Why are computer graphics so inefficient

For any seasoned UNIX user it is simply a given that working with text on a computer is more efficient, by orders of magnitude, then working with graphics. And indeed any one who has worked on a computer at all will realize that graphics, beyond anything else, will test the limits of your hardware. But why are computers so inefficient when it comes to graphics, and will advances in modern technology mitigate this, to the point of making text obsolete even?

Monk power

To answer the first question, lets use a thought experiment. Computers were rare in the dark ages, a lord would usually have to rely on a monk to read or write a letter (assuming the likely event that the lord in question was illiterate). Based on measurements I did on my self reading/writing Psalm 149 in the Bible, one could expect a monk to have roughly this efficiency:

149th Psalm
Words:	138
Characters:	757

Action	Minutes	Words/Min
Writing:	5.82	24
Reading:	0.77	180

Now a professional monk might perform better, lets say a write speed of 25 words per minute, and read speed of 250 words per minute. In fact, lets be generous and say that our monk knows shorthand, which will allow him to have a write speed of about 100 words per minute. Just as we use horsepower to measure a machines physical workload, we can now use monkpower (or MP) to measure a machines mental workload, ei. how much reading and writing it can do per minute. Our new MP unit then means a write speed of 100 words/minute and a read speed of 250 words/minute.

How computers read text

Unlike a monk that sees a letter and recognizes it, computers have no real understanding of the alphabet at all. In stead you feed them a bunch of signals called bits, zeros and ones. You can think of this process as interpreting Morse code, with zeros and ones in stead of dots and dashes. Now, when the computer receives these bits, it searches a look-up table to see what value it should return. Lets assume 00 returns a, 01 b, 10 c, and 11 d. How do we define e then? Clearly we need more bits per letter. 5 bits suffice to include all 26 letters of the alphabet. The classic ASCII encoding had 7 bits per letter, allowing for 128 unique characters (2^7), including upper and lower case letters, numbers and a few special characters. Later this was expanded to 8 bits per letter, in order to support international character sets. 8 bits is collectively called a byte, so a single text character takes up 1 byte (8 bits) of space. So the real value of 'a' is actually 01100010. Note that the computer does not understand what the letter "a" is, it is just the thingy magingy it returns when it is given 01100010 as its input.

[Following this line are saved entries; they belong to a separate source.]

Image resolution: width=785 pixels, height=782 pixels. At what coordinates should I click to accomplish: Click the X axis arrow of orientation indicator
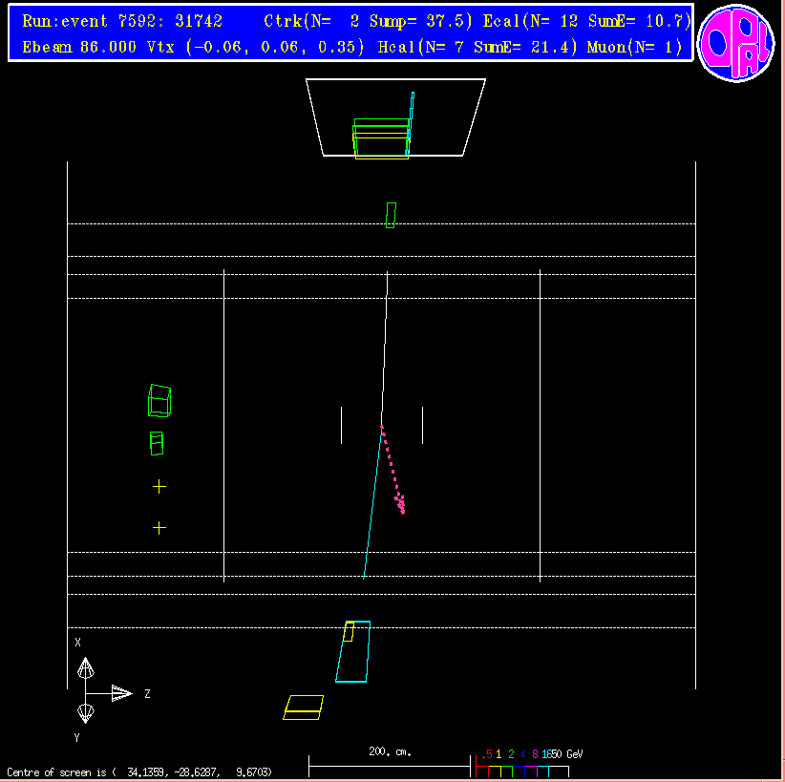pos(85,667)
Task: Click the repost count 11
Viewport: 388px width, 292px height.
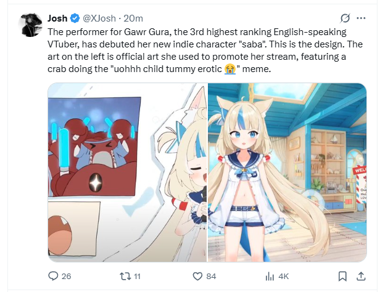Action: tap(137, 276)
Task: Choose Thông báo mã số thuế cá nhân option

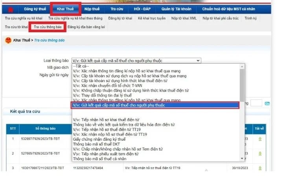Action: tap(100, 159)
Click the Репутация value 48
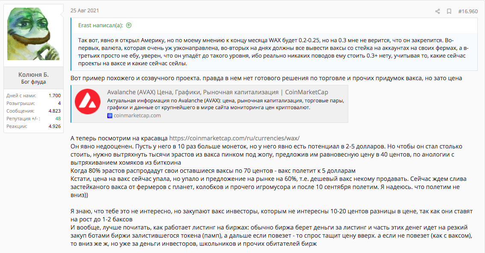 point(58,119)
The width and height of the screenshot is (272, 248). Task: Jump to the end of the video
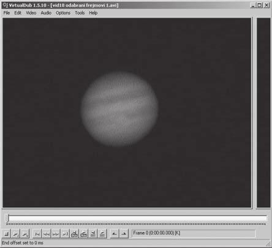[x=65, y=233]
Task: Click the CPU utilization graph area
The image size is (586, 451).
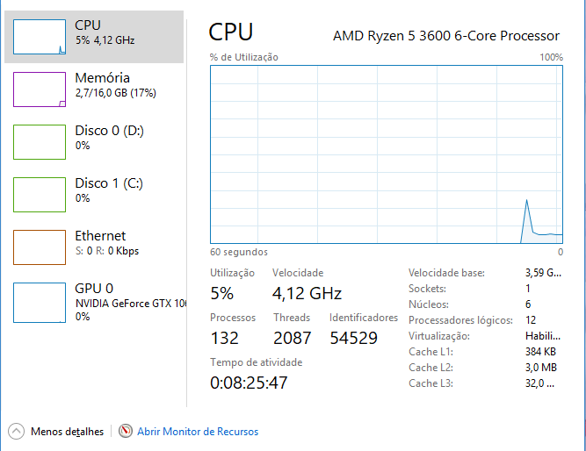Action: [x=387, y=154]
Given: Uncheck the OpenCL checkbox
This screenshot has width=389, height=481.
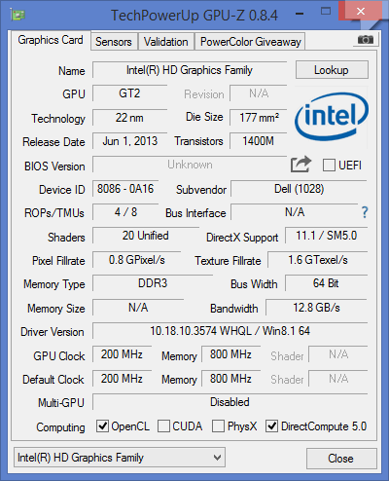Looking at the screenshot, I should tap(102, 426).
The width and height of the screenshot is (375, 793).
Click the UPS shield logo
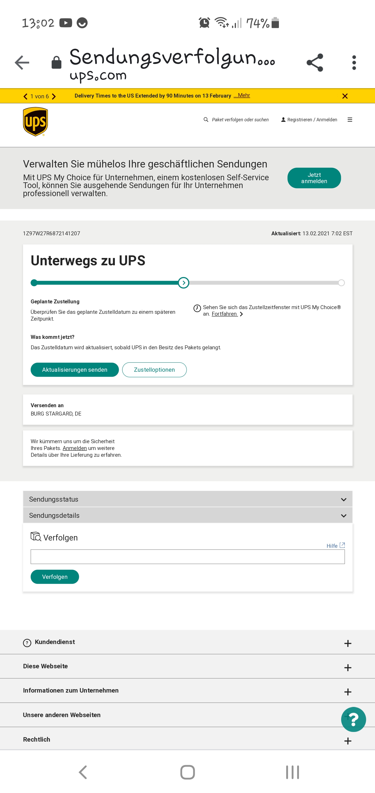pyautogui.click(x=35, y=122)
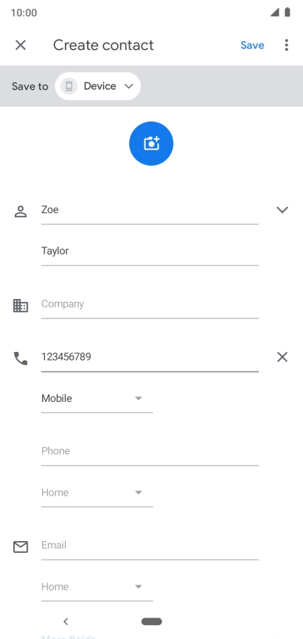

As a side note, modern Unicode-8 encoding supports virtually all alphabet characters and symbols known to man. The amount of bits used depend on what character you are typing, Unicode-8 is backwards compatible with ASCII, so a normal English letter still only take 1 byte of space, but a Chinese character will take up more space.

You can probably see that enabling a computer to read and write plain text is relatively simple, it is just a little bit more complex then interpreting Morse code, since it must support a few more characters (Morse code does not distinguish between upper and lower case for instance). And how well does it perform when reading/writing Psalm 149? Actually that would be very hard to measure accurately today, since computers are way too fast. Instead let us check how long it takes the computer to read and write the whole Bible, not just once, but a 100 times. The following is taken from my workstation, using an 8 core i7 with 3.50 GHz:

The Bible * 100
Words:	92,628,900
Characters:	516,381,600

Action	Minutes	Words/Min
Writing:	0.0076	12,188,013,158
Reading:	0.005	18,525,780,000

In Monk Powers:
Writing:	121,880,132 MP
Reading:	74,103,120 MP

Theoretically it would take a monk about 260 hours to copy the Bible by hand, although in practice it would be more like a year, since a monk, unlike a computer, cannot run 24/7, and he probably wouldn't scribble the holy book in sloppy shorthand. But don't worry too much about the inaccuracy of our new monkpower unit, horsepower isn't accurate either... However, when my computer copied 100 Bibles in 0.458 seconds. It is clear that Monk Power as a unit is too fine grained. The Catholic Church employs about 200,000 priests, so lets up the ante to Vatican Power (1 VP = 200,000 MP):

In Vatican Powers:
Writing:	609.40 VP
Reading:	370.52 VP

Apparently as far as text is concerned my computer is a Holy Vatican Warlord Assassin! But why are we talking about monks? Well, the point I am trying to get across is simply how ridiculously powerful and efficient computers are when it comes to handling text. Essentially, the British Empire during the height of its reign could not hope to match my computers ability to read and write text, it would literally require hundreds of millions of bureaucrats. Imagine how much money and effort is saved when a single cheap computer can replace all those bureaucrats! Therein lies the real value of computers... But how well does computers handle graphics?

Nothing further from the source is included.